__TUGAS ANDA__. Berdasarkan teks tentang tanah di kawasan pertanian Salatiga, jelaskan mengapa tanah tersebut tidak dapat dibalik nama ke DP4.

__TEKS BACAAN__.
++++++++++++++++++++

Berlokasi di Kawasan Pertanian
Selain itu, tanah yang terbeli juga berlokasi di kawasan pertanian kering atau masuk zona larangan pembangunan perumahan yang diatur dalam peraturan daerah setempat.
‘Fakta terbaru yang menjadi krusial adalah tanah tersebut ternyata masuk dalam kawasan zona pertanian kering di Salatiga. Dan juga ada kesaksian dari ahli pertanahan bahwa lokasi tersebut tidak bisa orang manfaatkan untuk kepentingan kerumahan.” lanjut Dwi.
DP4 menyerahkan Rp 13,7 miliar kepada JA. Tapi JA hanya membayarkan ke pemilik tanah Rp 7 miliar. Tanah itu juga tidak bisa dibalik namakan ke DP4, karena ada Perda laranganya untuk pemanfaatan perumahan.

++++++++++++++++++++

__DATA YANG DIBERIKAN__.

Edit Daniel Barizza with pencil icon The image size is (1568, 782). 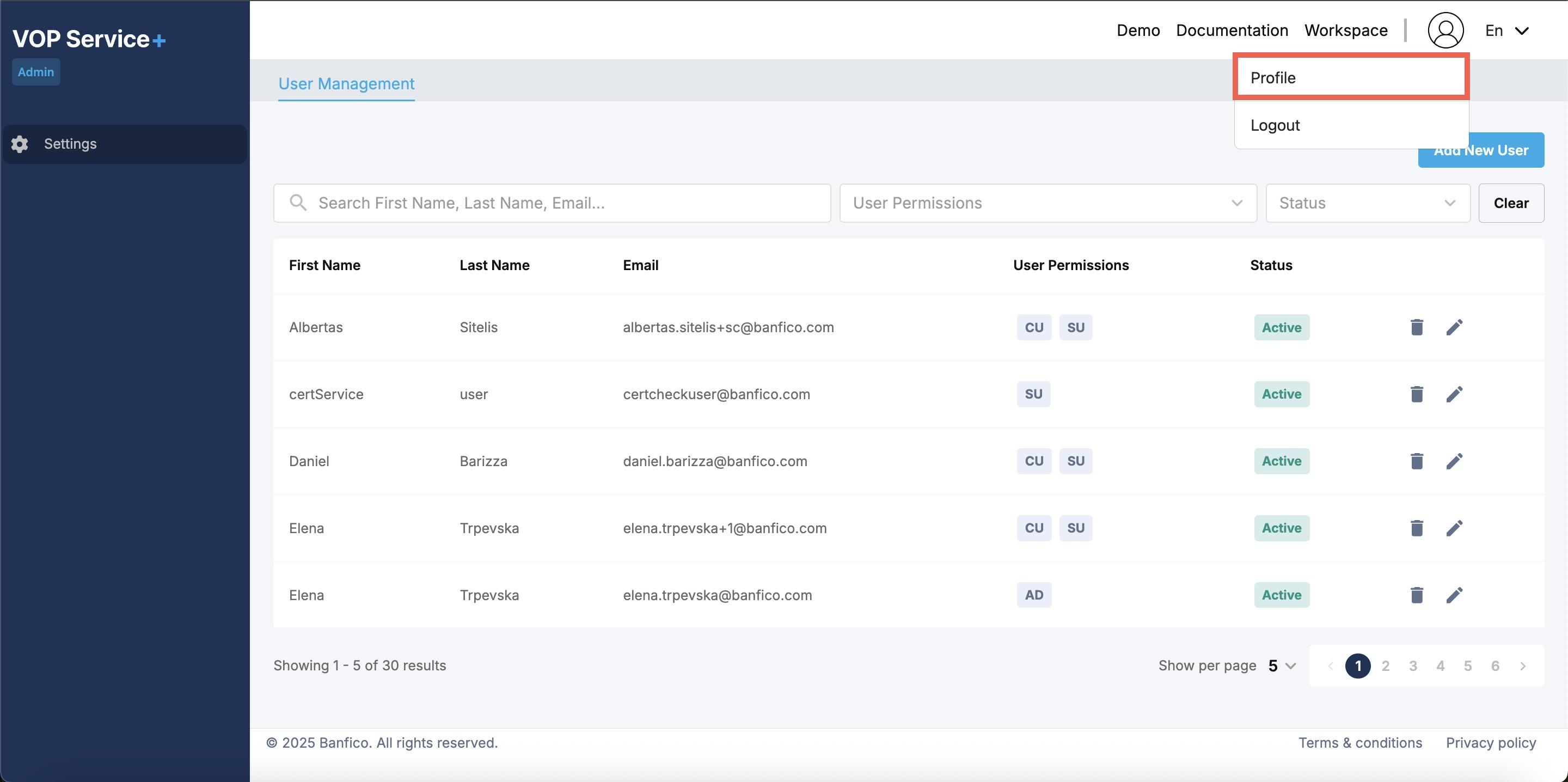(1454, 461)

++++++++++++++++++++

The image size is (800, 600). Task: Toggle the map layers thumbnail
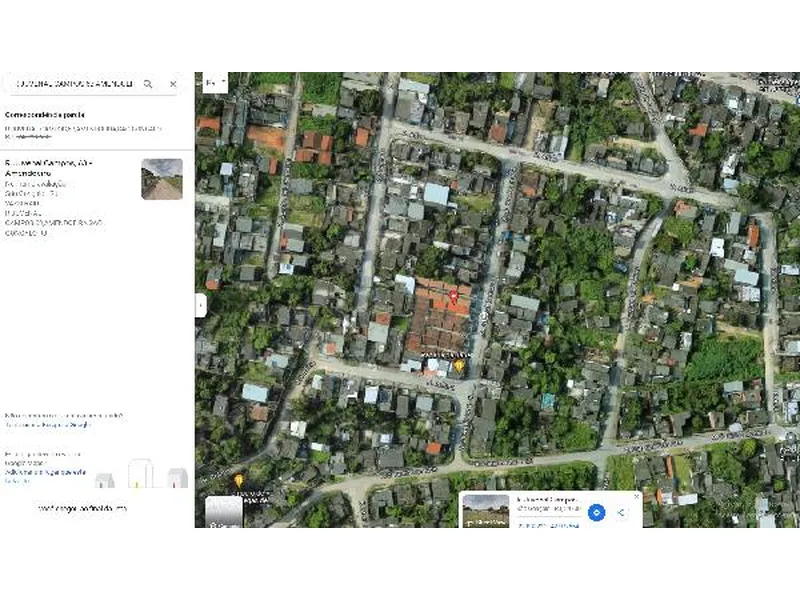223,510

++++++++++++++++++++

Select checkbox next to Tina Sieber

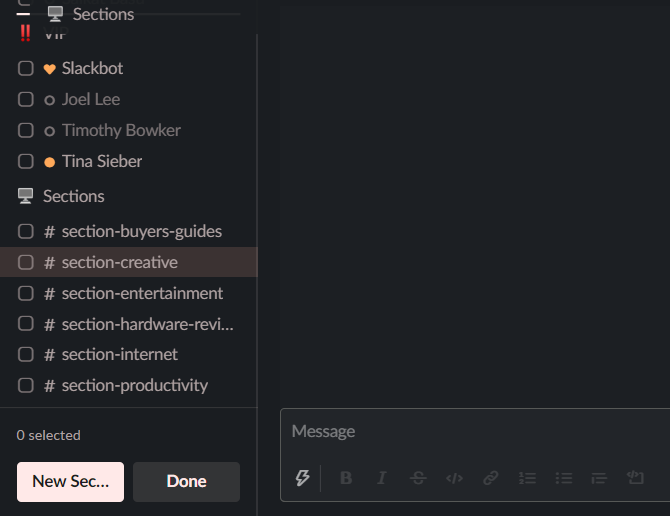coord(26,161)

++++++++++++++++++++

__PENYELESAIAN SOAL__. Tanah itu tidak dapat dibalik nama ke DP4 karena ada peraturan daerah (Perda) yang melarang pemanfaatannya untuk perumahan. Tanah tersebut berada di kawasan zona pertanian kering di Salatiga, yang masuk zona larangan pembangunan perumahan.